Les taux de sous-nutrition en Afrique de l’Ouest sont généralement plus bas qu’en Afrique de l’Est, du Sud et du Centre.
Par ailleurs, bien que le taux de sous-nutrition ait chuté dans 11 des 13 pays pour lesquels la SOFI a collecté des données (seuls la Gambie et le Liberia sont en hausse), en raison de l’augmentation de la population, le nombre absolu d’individus sous-nourris a augmenté dans sept pays (Côte d’Ivoire, Gambie, Guinée, Liberia, Sénégal, Sierra Leone et Togo).
Des progrès économiques et politiques encore fragiles dans l’ensemble
- Crises récurrentes
Les catastrophes naturelles et d’origine humaine récurrentes ont sérieusement affecté le développement des systèmes agroalimentaires en Afrique de l’Ouest :
- En l’absence d’outils de gestion des risques comme l’assurance-récolte, les sècheresses et les récoltes perdues obligent fréquemment les agriculteurs à vendre leurs biens pour survivre.
- Face au risque de catastrophe naturelle, les agriculteurs privilégient la résilience et la gestion des risques au niveau de l’exploitation, souvent en diversifiant leurs activités agricoles et non-agricoles.
- L’instabilité de la production alimentaire locale due au climat augmente l’intérêt des transformateurs de produits alimentaires et des détaillants à se tourner vers les produits importés plutôt que vers la production locale pour s’assurer un approvisionnement régulier.
Etant donné le caractère inévitable des catastrophes naturelles à venir et le nombre croissant de conflits qu’elles peuvent générer autours d’accès aux ressources agricoles de plus en plus rares (notamment dans un contexte de changement climatique), le renforcement des modalités de résolution de ces conflits devront être un élément essentiel des stratégies de développement Agricole.
- Une pression croissante sur les ressources naturelles
La croissance démographique peut provoquer une intensification agricole en consolidant les liens entre les milieux rural et urbain, en générant une demande alimentaire supplémentaire et en diminuant les coûts de transaction de l’approvisionnement des intrants et des services de soutien.
Pour l’ensemble de la région, la superficie moyenne de terre arable par résident rural est d’à peine 0,5 hectare.
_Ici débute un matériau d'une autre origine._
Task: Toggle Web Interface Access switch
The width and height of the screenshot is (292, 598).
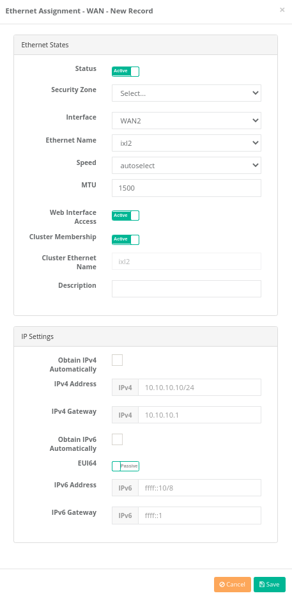Action: click(125, 216)
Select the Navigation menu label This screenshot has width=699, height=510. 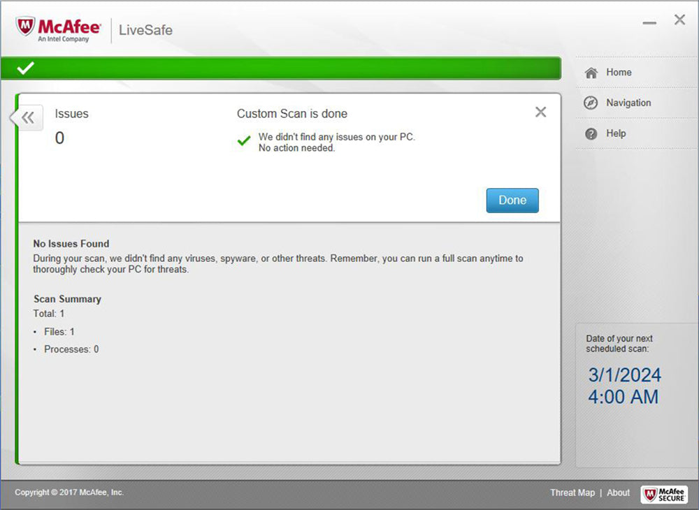tap(628, 103)

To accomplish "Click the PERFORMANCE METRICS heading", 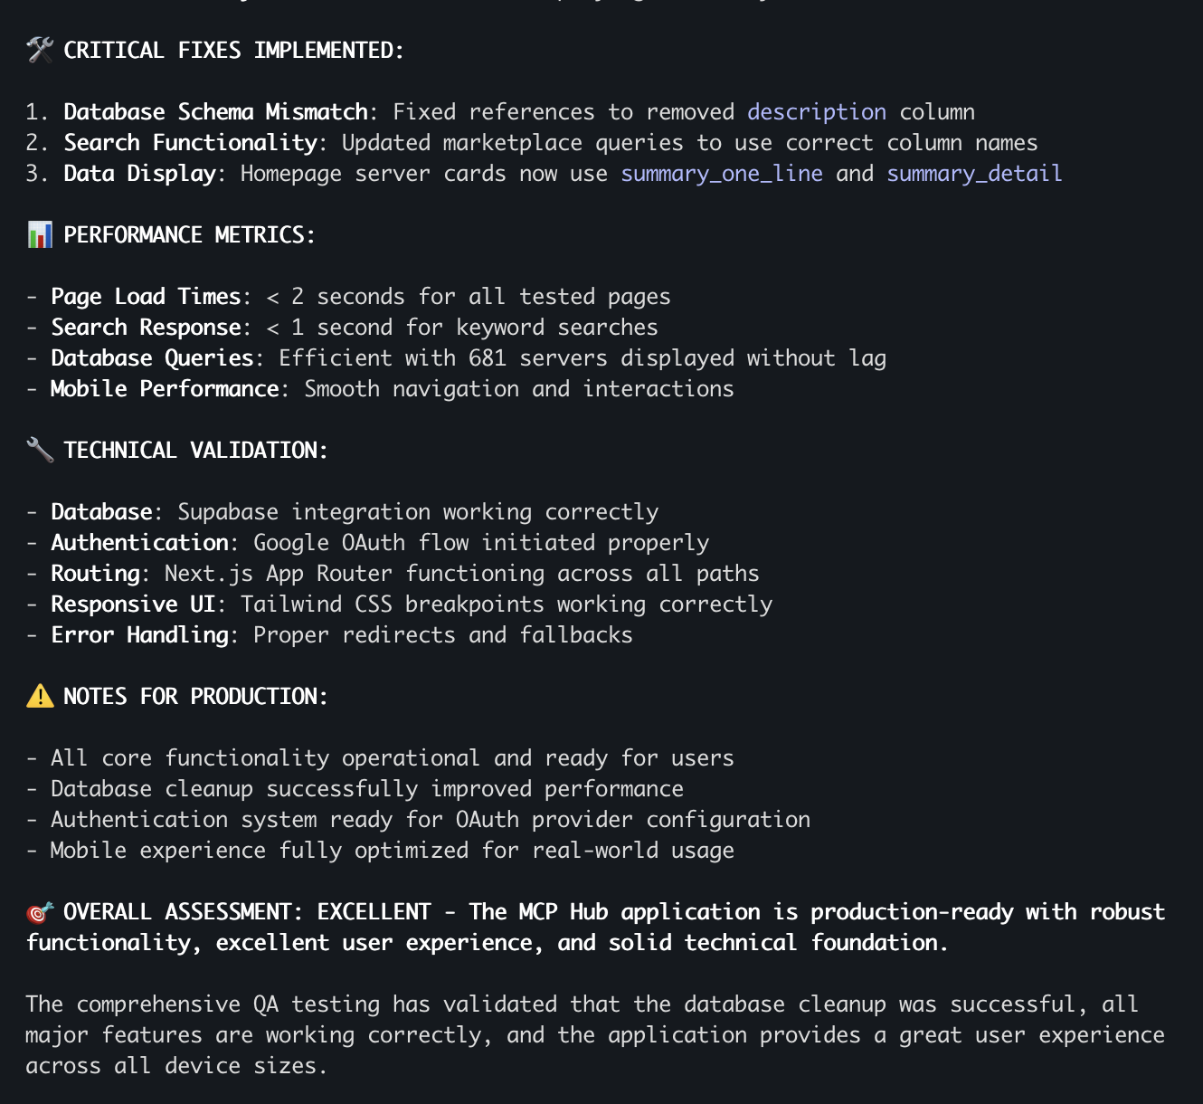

Environ 20 % de la population rurale habite dans un lieu où la densité est encore plus élevée.
Ces densités de population plus élevées, surtout en zones non irriguées, contribuent à réduire les jachères et à fragmenter la taille des exploitations agricoles au point où elles ne permettent pas de subvenir à l’existence, à moins de produire un excédent commercialisable.
À l’instar du reste du continent, l’Afrique de l’Ouest perd de sa couverture forestière à cause de l’expansion agricole, de l’abattage du bois de chauffage et du développement de l’industrie forestière. Le taux de déforestation de l’Afrique est deux fois plus élevé que dans le reste du monde.
- Changement climatique
Les taux moyens annuels de précipitations et de ruissellement ont chuté de près de 30 %, avec comme conséquences des effets dévastateurs sur les populations locales et leurs moyens de subsistance. Depuis le milieu des années 1990, les conditions pluviométriques se sont améliorées, notamment dans le Sahel continental (Niger, nord du Nigeria et Tchad), bien qu’elles aient été accompagnées d’une plus grande variabilité inter-annuelle des précipitations.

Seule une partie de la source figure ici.